Thanks for the thoughts.
Richard
So Richard, given this ‘conservative’ projection, do you believe this will occur within the context of a global governance structure? Will there be increasing world order that will enable a global caputuring of global citizen data? Will countries have to join a coalition? Will costs make it prohibitive for some countries to join? Or will it be ‘companies’ i.e., private sector, that will hold and capture global data??
Hi Donna,
Necessarily I’ve left a lot of things out, and glossed over others. I suspect that the development of this global health-bot network will be part private, part public. Private health care companies, including pharmaceutical firms and biotech companies, will find it so valuable to be able to access this network that they will pay to data-mine it. This will help to finance the continued development of such a network. However, the initial network will be created by governments, as is happening all over the developed world right now, with varying degrees of success.

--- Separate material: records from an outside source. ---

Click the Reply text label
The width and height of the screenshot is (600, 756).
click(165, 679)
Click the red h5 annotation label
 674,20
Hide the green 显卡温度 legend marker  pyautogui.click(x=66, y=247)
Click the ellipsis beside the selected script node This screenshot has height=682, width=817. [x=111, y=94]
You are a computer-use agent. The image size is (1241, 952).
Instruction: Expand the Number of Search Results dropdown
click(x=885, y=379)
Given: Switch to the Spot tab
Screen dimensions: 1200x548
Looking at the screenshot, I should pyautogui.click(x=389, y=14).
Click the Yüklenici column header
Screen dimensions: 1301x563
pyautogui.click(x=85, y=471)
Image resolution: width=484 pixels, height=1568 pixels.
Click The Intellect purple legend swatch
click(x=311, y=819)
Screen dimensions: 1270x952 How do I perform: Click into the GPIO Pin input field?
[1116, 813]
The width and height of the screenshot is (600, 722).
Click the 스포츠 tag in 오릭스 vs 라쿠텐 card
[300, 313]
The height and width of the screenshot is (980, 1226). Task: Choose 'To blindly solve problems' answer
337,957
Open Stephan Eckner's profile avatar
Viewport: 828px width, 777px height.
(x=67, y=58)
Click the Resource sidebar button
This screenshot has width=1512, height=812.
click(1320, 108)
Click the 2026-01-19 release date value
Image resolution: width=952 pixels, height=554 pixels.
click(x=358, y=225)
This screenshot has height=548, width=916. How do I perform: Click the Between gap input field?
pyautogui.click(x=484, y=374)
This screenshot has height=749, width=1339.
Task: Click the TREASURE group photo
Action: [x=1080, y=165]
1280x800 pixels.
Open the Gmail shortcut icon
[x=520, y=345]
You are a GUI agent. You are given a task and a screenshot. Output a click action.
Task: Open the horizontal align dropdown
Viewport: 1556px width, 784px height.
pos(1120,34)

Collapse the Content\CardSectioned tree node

As for the issue of rich country-poor country participation, I suspect that it will start with the rich countries, who will pay a high price to work the bugs out of such a system. Once there is a rich country network, and once the software and knowledge of usage is reasonably well-defined, then well-off countries will assist poor countries to participate, partly for their own good. After all, the poor countries typically have higher birth rates and poorer health care, with the result that diseases, like AIDS, are quite likely to arise there. Including poor countries, therefore, will help rich countries keep their health care costs down, and their populations healthy.
Beyond that, I’m not all that sanguine on global governance. While countries do cooperate when it’s to each of their benefits, very few have shown that they are willing to cooperate when it’s not immediately of benefit to them. I don’t see, for instance, the U.N. being a successful world government anytime this century.